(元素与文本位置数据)
.....
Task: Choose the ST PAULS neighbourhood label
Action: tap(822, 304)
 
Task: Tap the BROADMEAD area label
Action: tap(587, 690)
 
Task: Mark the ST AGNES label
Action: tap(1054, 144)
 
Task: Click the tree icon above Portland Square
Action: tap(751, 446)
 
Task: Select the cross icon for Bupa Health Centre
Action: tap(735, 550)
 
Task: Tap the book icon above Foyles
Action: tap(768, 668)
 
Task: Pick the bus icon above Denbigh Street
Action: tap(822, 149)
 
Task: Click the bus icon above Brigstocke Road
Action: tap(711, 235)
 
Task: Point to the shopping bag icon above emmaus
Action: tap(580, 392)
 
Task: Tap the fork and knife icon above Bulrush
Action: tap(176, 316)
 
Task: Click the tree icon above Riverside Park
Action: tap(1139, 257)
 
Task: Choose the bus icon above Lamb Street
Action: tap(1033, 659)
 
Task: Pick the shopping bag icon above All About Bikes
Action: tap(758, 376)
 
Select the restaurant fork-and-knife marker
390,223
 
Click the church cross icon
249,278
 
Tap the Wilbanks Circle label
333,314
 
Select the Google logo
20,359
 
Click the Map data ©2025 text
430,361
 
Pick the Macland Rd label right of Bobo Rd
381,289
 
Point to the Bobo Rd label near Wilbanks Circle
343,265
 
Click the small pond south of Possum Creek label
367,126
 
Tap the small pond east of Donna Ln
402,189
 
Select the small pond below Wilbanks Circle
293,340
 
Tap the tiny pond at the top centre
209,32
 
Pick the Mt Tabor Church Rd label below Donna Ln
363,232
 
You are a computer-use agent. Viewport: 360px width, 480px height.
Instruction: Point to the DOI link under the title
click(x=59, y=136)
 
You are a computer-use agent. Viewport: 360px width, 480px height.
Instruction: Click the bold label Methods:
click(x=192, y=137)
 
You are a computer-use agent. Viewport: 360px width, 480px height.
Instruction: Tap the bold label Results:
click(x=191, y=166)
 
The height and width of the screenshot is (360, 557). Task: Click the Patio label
.....
书面要求 >>
请算出上面有多少行包含单词“below”，只写出数字。

任务结果 >>
2